Preference utilitarians count the killing of a being with a preference for continued life as worse than the killing of a being without any such preference. Self-conscious beings therefore are not mere receptacles for containing a certain quantity of pleasure, and are not replaceable.
To take the view that non-self-conscious beings are replaceable is not to say that their interests do not count. I have elsewhere argued that their interests do count. As long as a sentient being is conscious, it has an interest in experiencing as much pleasure and as little pain as possible. Sentience suffices to place a being within the sphere of equal consideration of interests; but it does not mean that the being has a personal interest in continuing to live. For a non-self-conscious being, death is the cessation of experiences, in much the same way that birth is the beginning of experiences. Death cannot be contrary to a preference for continued life, any more than birth could be in accordance with a preference for commencing life.
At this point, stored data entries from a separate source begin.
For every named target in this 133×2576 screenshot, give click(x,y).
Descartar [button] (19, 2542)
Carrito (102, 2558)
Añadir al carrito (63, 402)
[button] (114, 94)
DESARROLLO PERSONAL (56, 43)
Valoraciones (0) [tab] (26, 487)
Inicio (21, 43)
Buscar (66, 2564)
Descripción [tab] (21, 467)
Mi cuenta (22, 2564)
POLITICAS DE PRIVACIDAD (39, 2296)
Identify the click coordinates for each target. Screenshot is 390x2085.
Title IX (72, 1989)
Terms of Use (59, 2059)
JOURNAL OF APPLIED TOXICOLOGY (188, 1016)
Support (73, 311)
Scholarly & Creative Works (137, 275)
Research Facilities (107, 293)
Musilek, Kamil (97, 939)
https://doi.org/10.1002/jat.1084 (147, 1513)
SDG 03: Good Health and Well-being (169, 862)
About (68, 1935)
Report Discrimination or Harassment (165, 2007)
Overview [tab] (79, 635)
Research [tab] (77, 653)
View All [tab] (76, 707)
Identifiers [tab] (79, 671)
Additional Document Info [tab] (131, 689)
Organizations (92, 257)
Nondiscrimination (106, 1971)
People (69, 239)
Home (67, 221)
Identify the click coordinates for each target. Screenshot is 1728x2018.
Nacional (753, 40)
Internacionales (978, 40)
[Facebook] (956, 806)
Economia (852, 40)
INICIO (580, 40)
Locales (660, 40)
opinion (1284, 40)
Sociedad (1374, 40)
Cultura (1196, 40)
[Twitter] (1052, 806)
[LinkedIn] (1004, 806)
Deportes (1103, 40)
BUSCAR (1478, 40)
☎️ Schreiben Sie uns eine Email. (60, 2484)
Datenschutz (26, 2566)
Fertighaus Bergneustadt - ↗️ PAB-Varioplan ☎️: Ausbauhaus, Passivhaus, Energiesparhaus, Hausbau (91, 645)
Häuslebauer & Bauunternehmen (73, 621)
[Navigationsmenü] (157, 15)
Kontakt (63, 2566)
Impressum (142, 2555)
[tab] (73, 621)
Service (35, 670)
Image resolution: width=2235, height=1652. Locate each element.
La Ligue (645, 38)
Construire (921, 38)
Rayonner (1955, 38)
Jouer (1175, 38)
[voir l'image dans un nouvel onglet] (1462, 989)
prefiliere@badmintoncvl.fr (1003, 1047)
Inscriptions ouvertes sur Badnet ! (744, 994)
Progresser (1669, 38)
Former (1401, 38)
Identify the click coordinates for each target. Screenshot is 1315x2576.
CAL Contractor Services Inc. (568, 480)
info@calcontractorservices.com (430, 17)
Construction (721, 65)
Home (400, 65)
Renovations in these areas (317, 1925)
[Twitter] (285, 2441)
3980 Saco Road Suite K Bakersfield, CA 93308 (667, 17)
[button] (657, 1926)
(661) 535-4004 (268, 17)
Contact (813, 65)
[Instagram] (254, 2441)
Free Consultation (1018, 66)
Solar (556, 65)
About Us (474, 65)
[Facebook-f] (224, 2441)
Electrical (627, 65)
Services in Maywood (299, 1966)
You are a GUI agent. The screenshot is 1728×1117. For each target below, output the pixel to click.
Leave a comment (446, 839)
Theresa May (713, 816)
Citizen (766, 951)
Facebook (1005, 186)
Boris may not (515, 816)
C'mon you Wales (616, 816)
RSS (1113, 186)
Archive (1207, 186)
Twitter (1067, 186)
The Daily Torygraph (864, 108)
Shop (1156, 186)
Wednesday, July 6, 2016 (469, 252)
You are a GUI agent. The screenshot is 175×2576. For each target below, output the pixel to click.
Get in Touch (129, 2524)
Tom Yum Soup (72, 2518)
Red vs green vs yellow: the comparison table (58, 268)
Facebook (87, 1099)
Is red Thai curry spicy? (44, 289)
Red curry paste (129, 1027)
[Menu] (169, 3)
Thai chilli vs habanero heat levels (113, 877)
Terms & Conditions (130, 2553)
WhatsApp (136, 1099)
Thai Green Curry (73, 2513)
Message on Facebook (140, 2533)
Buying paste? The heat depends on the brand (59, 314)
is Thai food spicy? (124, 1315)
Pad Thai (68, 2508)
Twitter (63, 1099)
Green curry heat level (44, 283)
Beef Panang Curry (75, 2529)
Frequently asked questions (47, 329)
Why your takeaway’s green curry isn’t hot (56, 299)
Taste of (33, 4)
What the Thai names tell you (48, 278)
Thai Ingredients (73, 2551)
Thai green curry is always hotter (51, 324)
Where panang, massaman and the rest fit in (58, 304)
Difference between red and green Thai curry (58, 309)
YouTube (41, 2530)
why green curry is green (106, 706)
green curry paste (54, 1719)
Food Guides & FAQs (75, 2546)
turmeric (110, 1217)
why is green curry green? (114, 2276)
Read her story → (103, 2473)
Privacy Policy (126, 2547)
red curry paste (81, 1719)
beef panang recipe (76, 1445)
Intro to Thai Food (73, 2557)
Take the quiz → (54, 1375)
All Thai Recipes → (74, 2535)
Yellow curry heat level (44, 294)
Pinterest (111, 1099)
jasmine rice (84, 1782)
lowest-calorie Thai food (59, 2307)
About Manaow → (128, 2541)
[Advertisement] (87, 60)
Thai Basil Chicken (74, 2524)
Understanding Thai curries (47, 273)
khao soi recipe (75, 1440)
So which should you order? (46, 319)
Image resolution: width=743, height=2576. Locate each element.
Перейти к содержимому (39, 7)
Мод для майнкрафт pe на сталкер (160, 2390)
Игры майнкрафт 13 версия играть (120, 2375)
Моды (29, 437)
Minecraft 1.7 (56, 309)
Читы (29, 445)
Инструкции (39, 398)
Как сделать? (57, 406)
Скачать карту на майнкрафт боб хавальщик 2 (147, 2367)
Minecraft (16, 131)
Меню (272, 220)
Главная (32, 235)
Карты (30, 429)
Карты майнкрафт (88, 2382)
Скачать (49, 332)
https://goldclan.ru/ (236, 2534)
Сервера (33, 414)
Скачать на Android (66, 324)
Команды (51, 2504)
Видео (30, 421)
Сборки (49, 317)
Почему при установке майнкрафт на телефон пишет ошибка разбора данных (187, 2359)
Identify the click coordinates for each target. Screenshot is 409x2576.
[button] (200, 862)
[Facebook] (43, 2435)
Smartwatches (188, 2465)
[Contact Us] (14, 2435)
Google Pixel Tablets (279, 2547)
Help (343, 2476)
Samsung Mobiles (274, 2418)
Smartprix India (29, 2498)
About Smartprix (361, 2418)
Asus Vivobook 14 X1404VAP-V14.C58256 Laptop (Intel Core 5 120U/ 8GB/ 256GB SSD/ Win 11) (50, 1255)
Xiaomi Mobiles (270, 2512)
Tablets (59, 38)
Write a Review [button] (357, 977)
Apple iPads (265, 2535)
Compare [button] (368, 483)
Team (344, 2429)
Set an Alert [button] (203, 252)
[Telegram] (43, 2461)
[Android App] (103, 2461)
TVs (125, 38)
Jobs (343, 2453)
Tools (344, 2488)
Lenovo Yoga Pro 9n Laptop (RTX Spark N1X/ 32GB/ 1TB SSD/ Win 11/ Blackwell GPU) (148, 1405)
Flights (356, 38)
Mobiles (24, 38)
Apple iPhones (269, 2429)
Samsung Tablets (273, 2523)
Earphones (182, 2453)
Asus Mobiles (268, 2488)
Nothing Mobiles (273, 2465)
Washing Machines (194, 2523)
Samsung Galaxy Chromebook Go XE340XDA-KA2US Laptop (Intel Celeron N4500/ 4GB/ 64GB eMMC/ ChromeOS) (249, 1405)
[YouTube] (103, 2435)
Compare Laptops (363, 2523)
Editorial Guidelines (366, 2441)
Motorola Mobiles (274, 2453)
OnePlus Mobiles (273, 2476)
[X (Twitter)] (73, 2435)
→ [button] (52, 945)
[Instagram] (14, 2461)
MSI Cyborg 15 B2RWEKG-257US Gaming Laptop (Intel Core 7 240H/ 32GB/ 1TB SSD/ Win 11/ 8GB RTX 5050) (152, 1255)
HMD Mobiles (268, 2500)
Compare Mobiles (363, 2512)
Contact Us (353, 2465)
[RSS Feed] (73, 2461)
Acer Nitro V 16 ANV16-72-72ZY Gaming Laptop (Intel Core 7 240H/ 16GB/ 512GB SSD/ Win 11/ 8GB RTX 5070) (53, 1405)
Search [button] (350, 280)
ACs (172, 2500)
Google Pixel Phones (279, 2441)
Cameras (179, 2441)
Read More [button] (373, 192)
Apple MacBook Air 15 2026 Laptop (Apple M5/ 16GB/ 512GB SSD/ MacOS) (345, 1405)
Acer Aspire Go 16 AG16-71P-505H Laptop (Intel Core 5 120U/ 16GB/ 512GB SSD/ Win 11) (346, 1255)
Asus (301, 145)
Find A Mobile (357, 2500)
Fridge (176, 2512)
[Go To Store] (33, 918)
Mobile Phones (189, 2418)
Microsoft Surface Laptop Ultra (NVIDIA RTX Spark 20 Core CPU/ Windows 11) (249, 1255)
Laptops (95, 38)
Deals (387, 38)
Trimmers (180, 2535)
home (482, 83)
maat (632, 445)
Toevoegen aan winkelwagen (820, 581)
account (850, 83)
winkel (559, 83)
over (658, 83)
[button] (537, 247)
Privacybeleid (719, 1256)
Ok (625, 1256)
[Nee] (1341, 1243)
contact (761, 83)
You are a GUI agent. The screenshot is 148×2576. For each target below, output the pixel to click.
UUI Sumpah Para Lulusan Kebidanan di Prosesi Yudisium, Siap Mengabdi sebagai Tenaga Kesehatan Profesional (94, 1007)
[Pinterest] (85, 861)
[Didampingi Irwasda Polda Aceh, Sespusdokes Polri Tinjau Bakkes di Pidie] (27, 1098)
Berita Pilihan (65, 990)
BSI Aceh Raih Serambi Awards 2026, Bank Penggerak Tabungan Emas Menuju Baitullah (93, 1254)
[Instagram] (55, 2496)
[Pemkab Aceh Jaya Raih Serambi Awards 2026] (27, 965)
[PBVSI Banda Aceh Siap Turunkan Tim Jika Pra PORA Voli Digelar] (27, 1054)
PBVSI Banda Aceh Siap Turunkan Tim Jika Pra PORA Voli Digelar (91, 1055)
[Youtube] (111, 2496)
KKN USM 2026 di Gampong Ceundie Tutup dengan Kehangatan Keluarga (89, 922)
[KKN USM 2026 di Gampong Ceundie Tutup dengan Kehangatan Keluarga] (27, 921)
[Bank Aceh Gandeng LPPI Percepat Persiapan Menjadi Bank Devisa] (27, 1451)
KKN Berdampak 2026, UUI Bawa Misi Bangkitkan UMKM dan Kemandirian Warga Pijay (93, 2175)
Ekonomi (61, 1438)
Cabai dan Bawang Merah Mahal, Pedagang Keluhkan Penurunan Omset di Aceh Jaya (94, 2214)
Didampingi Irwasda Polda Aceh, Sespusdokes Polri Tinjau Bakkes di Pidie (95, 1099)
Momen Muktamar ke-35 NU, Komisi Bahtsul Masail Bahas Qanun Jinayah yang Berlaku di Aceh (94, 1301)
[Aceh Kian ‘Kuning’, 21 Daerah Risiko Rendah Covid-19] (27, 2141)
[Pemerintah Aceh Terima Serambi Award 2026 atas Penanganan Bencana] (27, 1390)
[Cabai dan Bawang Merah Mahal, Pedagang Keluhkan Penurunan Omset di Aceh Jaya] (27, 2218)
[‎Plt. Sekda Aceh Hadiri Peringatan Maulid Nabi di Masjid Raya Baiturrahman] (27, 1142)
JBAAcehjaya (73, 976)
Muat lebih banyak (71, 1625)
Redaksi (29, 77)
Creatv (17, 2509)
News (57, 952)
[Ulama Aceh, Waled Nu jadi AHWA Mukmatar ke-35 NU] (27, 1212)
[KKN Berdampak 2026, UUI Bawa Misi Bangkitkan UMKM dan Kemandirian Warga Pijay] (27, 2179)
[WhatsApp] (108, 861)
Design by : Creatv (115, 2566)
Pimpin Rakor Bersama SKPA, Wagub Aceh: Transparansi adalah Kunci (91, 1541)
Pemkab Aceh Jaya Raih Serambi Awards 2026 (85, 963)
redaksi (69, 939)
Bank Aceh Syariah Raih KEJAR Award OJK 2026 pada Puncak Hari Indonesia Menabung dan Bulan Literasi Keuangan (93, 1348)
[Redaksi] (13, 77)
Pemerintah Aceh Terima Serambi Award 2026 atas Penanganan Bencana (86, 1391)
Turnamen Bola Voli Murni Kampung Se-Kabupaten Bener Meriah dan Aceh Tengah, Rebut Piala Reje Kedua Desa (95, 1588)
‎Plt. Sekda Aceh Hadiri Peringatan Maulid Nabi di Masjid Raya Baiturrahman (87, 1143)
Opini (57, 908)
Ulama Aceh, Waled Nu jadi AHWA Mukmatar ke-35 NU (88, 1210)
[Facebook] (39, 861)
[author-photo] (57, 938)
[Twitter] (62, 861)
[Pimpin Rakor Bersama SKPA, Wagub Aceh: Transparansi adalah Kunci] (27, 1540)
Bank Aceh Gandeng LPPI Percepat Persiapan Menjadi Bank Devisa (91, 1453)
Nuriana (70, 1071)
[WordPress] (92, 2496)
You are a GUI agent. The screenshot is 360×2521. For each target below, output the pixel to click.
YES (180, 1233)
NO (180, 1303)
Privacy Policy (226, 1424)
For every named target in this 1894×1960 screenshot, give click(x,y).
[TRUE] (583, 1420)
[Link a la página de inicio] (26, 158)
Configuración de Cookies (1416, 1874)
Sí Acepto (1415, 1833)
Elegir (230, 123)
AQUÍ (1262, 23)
To this extent, with non-self-conscious life, birth and death cancel each other out; whereas with self-conscious beings the fact that once self-conscious one may desire to continue living means that death inflicts a loss for which the birth of another is insufficient gain.
(Peter Singer, "Killing Humans and Killing Animals," Inquiry 22 [summer 1979]: 145-56, at 152 [endnote omitted])
Note from KBJ: Singer is making a distinction within the class of sentient beings. Those that are self-conscious are not replaceable, whereas those that are non-self-conscious are replaceable. Suppose pigs are non-self-conscious. Then painlessly killing a pig while replacing it with another, equally happy pig is not wrong. Suppose humans are self-conscious. Then painlessly killing a human (specifically: one who desires to continue living) while replacing it with another, equally happy human is wrong. Note that this distinction does not make Singer a speciesist, since it is not species that makes the difference. It is self-consciousness. While self-consciousness may be correlated with species, it is not identical to it. Self-consciousness is morally significant; species, like race or sex, is not.